Contrary to the already existing Luxembourg tax provisions that limit the tax deductibility of payments of interest or royalties (e.g., non tax deduction of expenses against tax exempt income, non-arm's length payments, interest deduction limitation rules), this new tax measure will only apply when interest or royalties are due or are paid between associated enterprises and when the beneficial owner of the income is located in a limited number of tax jurisdictions.

The measure does not introduce a new Luxembourg withholding tax.

Companies organizing IP activities, treasury activities, fund raising, or other, offshore must assess the actual impact of this new provision and subsequently monitor closely any updates to the future Luxembourg list of non-cooperative tax jurisdictions.

1 This article provides the list of business expenses that are not tax deductible for corporate income tax purposes.

2 The Code of Conduct is a non-binding EU instrument that aims at proposing political commitments to be applied by EU Member States.

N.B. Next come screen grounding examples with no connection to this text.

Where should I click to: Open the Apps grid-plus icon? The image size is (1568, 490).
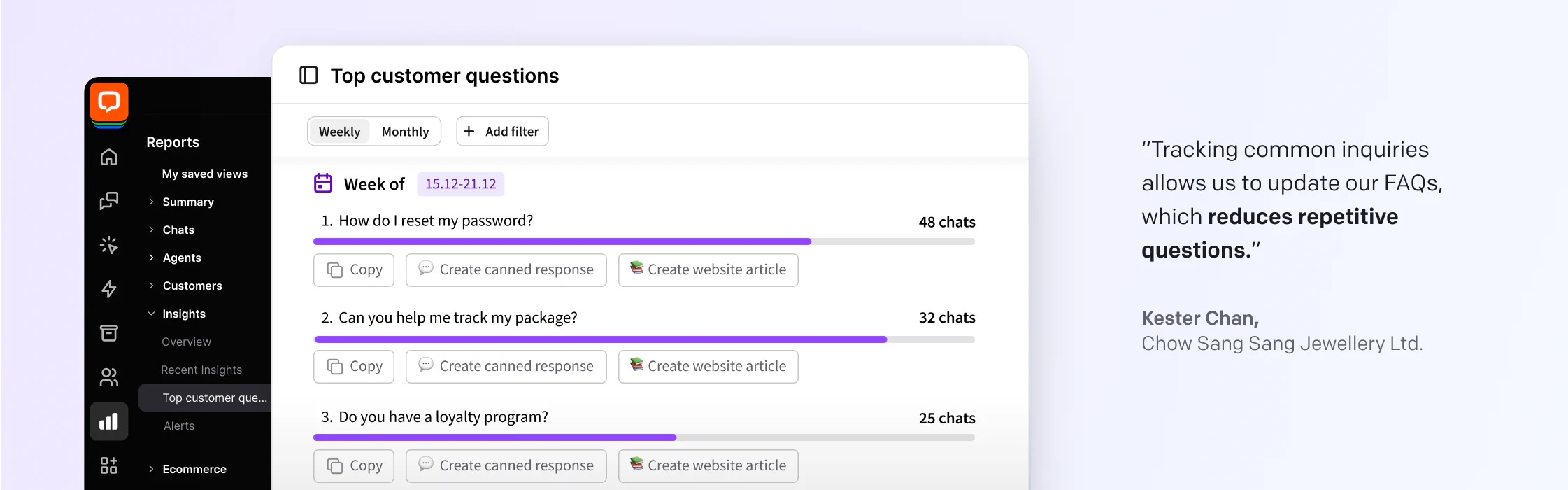pyautogui.click(x=109, y=465)
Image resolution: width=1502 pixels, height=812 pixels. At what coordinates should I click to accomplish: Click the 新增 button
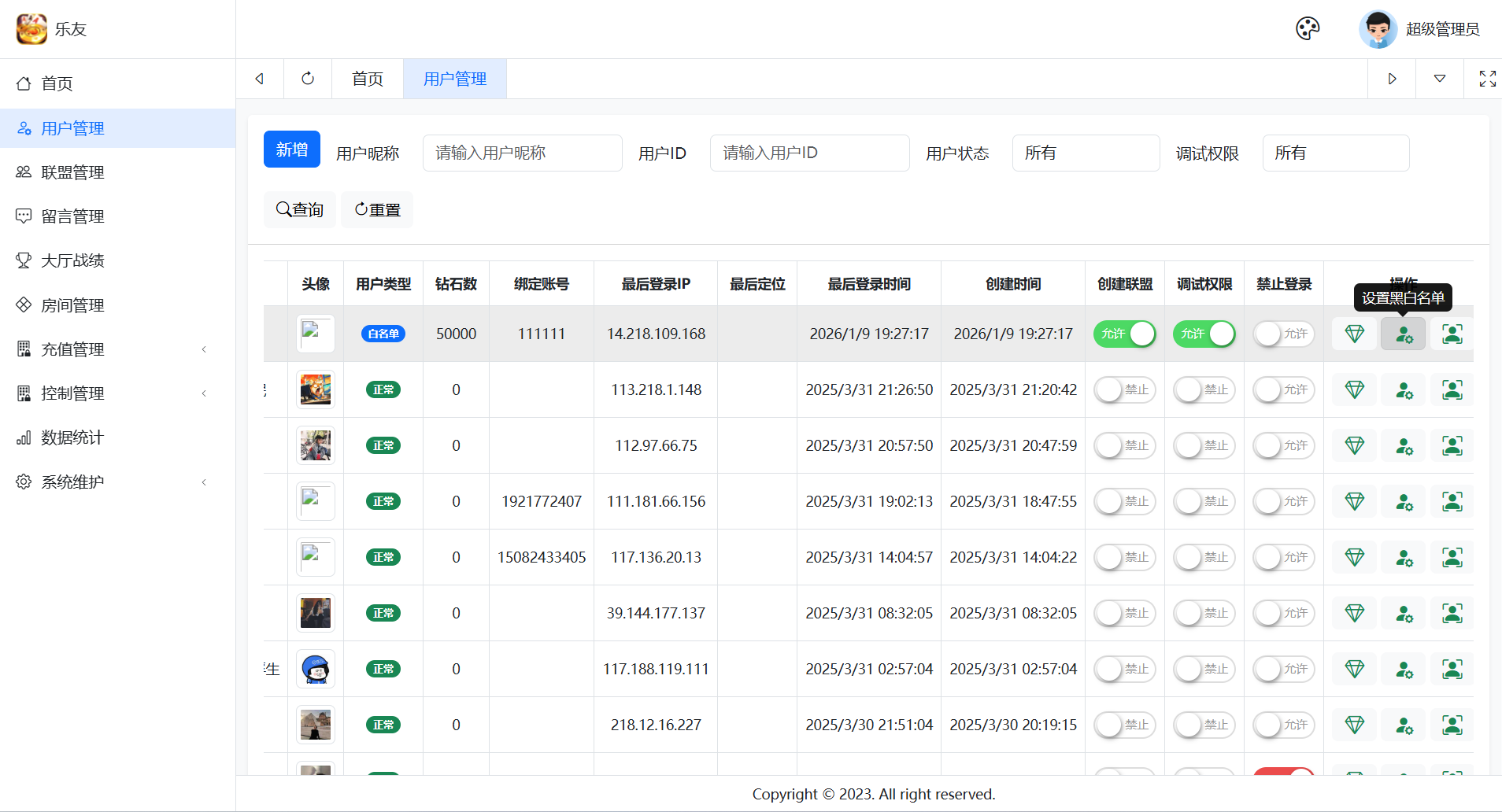291,149
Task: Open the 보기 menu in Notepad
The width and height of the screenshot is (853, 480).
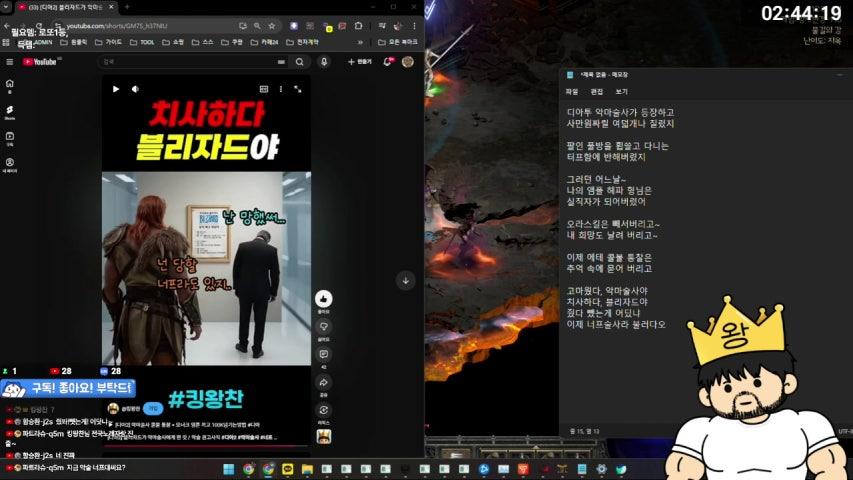Action: 621,91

2 This article provides the list of Luxembourg tax resident corporate entities.

2 This article embedded the arm's length principle in domestic law.

2 The removal of the Cayman Islands from the list of non-cooperative tax jurisdictions will need to be monitored closely as it could also affect the scope of the reporting obligations of Luxembourg intermediaries or taxpayers under the law implementing the Council Directive EU 2018/822 (the DAC 6 Law). Under the DAC 6 Law, it is required to report to the Luxembourg tax authorities any cross-border arrangements involving tax-deductible cross-border payments made between associated enterprises when the recipient is resident for tax purposes in a non-cooperative tax jurisdiction (hallmark C1 (b) ii), which does not require the main benefit test to be met. Please refer to our client alert dated 10 September 2019 for more information on DAC 6.

2 This article implemented the interest deduction limitation rule set forth in the EU anti-avoidance directive of 12 July 2016 (ATAD 1) in domestic law.